> Given data
>> start

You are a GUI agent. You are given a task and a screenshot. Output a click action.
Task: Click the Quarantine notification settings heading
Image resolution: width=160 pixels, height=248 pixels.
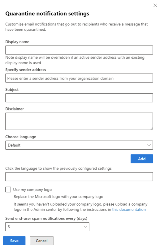coord(47,14)
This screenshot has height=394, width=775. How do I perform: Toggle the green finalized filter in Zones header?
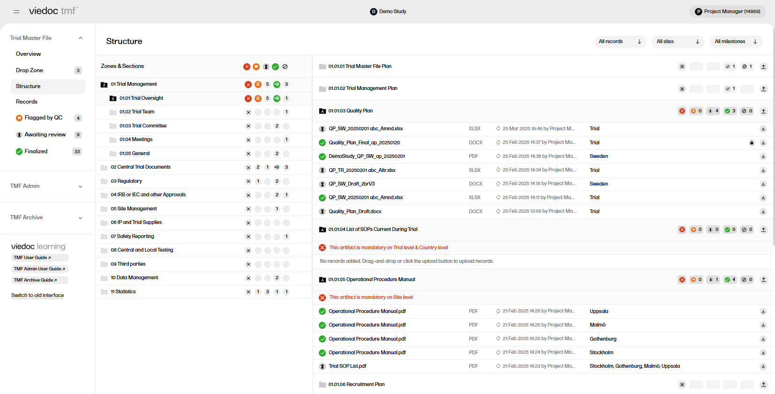276,67
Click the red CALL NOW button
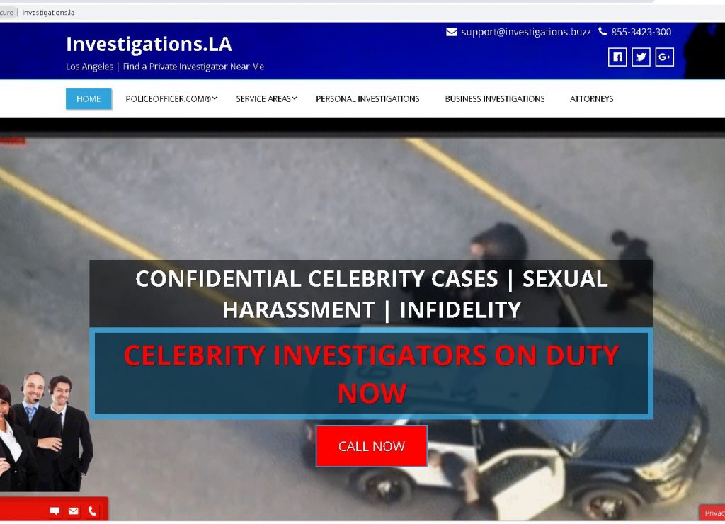The width and height of the screenshot is (725, 524). point(371,446)
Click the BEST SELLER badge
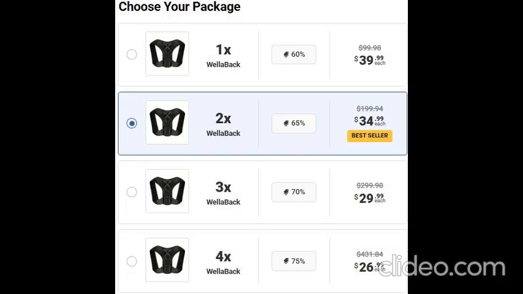This screenshot has height=294, width=523. point(369,135)
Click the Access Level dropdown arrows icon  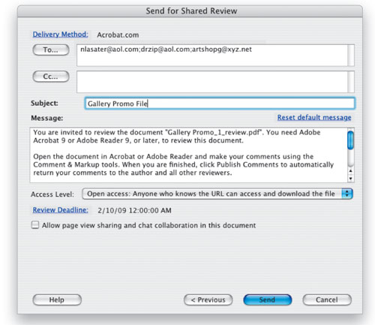347,194
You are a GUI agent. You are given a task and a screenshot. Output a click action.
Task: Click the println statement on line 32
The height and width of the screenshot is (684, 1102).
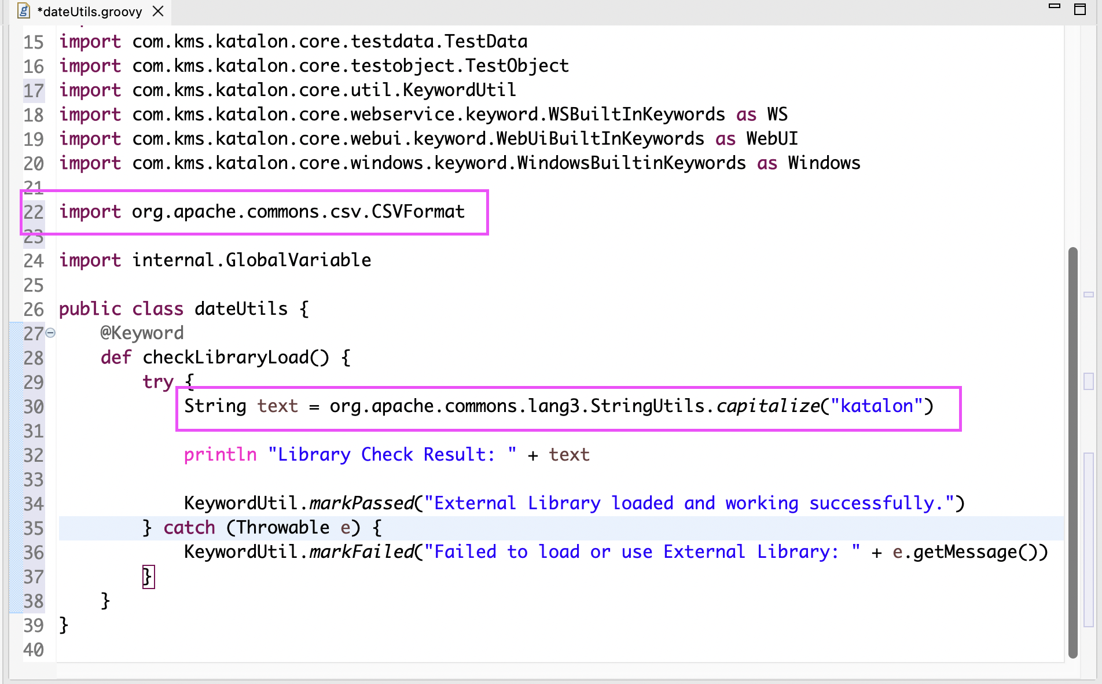[x=220, y=455]
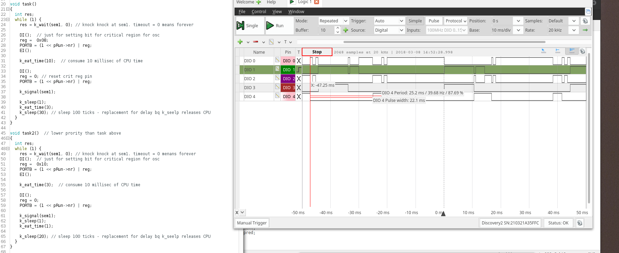Expand the Trigger dropdown set to Auto
Viewport: 619px width, 253px height.
click(x=389, y=21)
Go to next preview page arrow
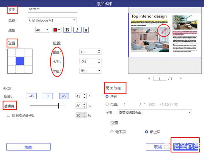The height and width of the screenshot is (153, 204). pos(180,78)
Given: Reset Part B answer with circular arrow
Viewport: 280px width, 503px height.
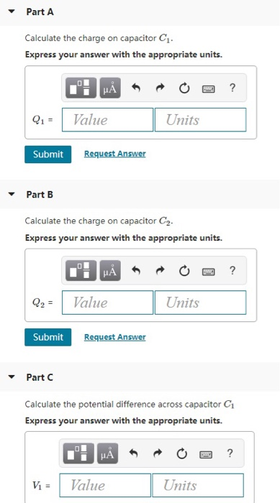Looking at the screenshot, I should [x=184, y=271].
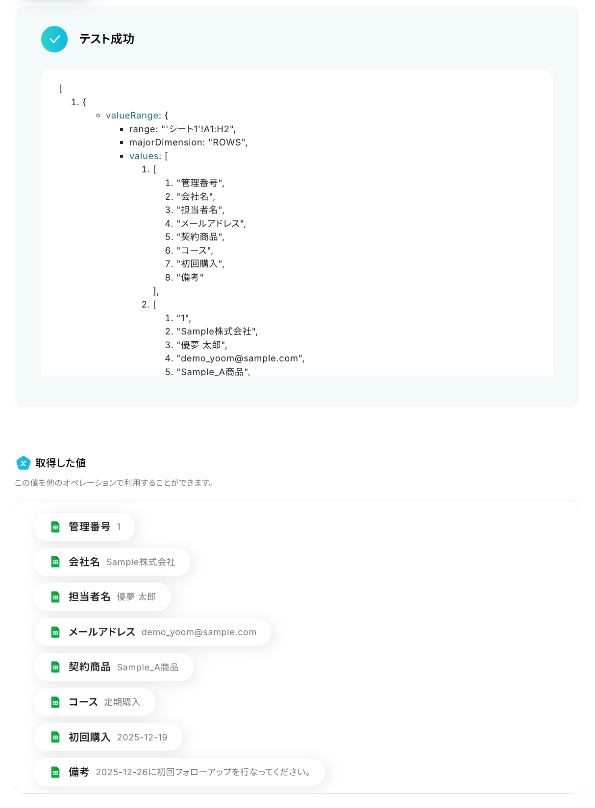The width and height of the screenshot is (595, 808).
Task: Pick the 2025-12-19 初回購入 date value
Action: click(142, 737)
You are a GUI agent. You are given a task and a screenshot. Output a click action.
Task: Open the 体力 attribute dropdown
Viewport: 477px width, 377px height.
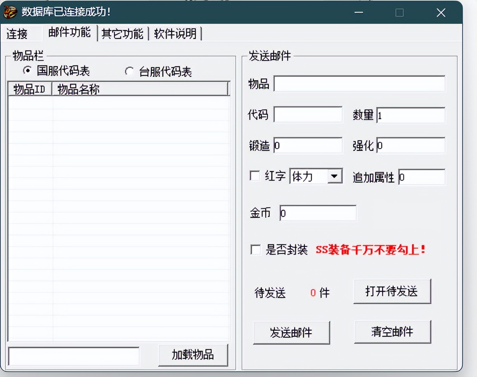(334, 176)
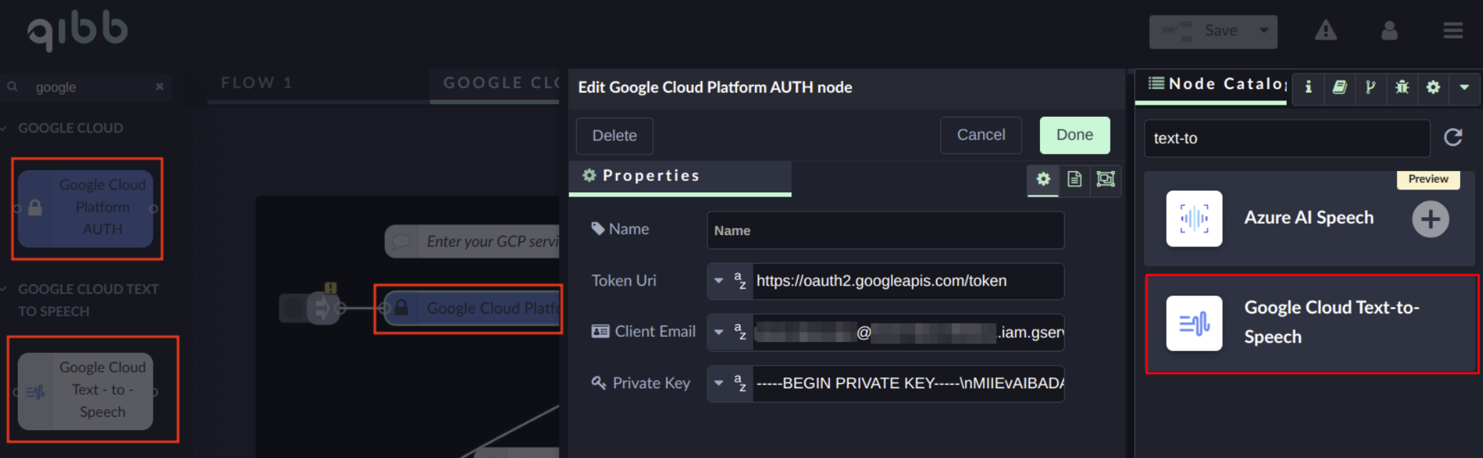Expand sidebar tabs dropdown caret
The width and height of the screenshot is (1483, 458).
pyautogui.click(x=1464, y=87)
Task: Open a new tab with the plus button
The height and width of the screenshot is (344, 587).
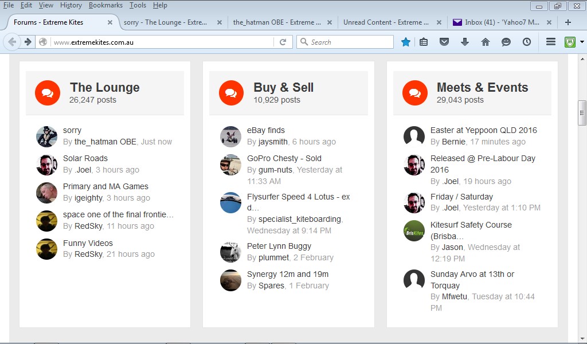Action: pyautogui.click(x=568, y=22)
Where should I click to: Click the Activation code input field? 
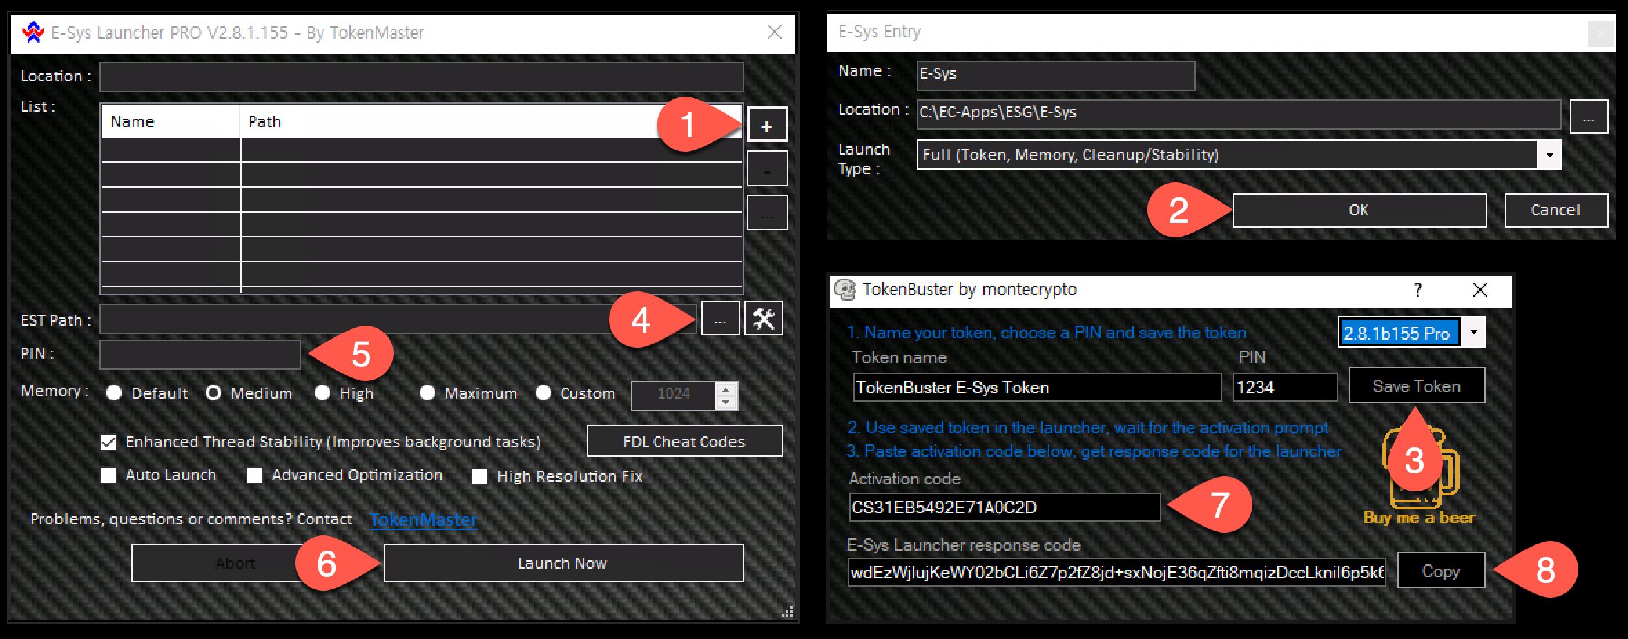1003,508
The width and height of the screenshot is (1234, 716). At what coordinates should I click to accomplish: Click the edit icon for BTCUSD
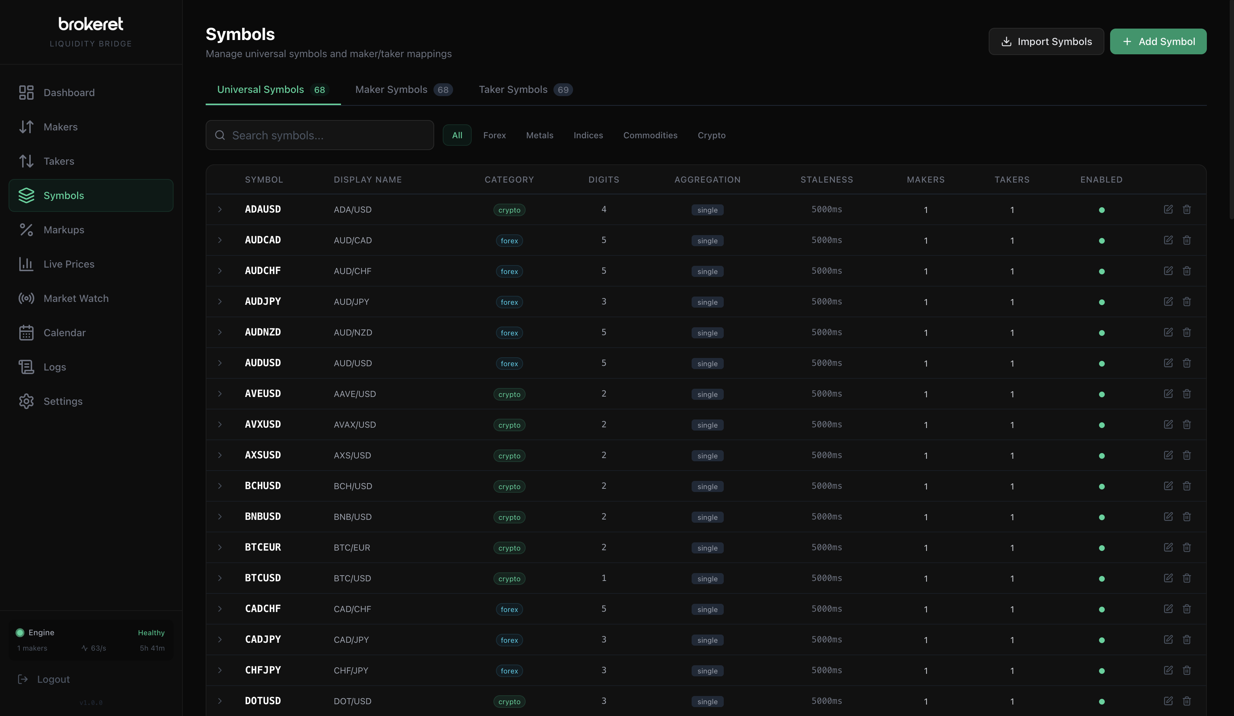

>> end

> Exercise objective
Rewrite every line of the entries, starting with the line containing "Task: Open a new tab with the plus button" and going on through the end of the entries, requests included. Shift each click coordinate in the answers by adding 137 to every number, and leave the pictures out.

> Output for this task
Task: Open a new tab with the plus button
The height and width of the screenshot is (344, 587).
Action: pyautogui.click(x=705, y=159)
Where should I click to: Click the Activation code input field? 
1140,645
The width and height of the screenshot is (1234, 716). At what coordinates should I click to accomplish: Click the edit icon for BTCUSD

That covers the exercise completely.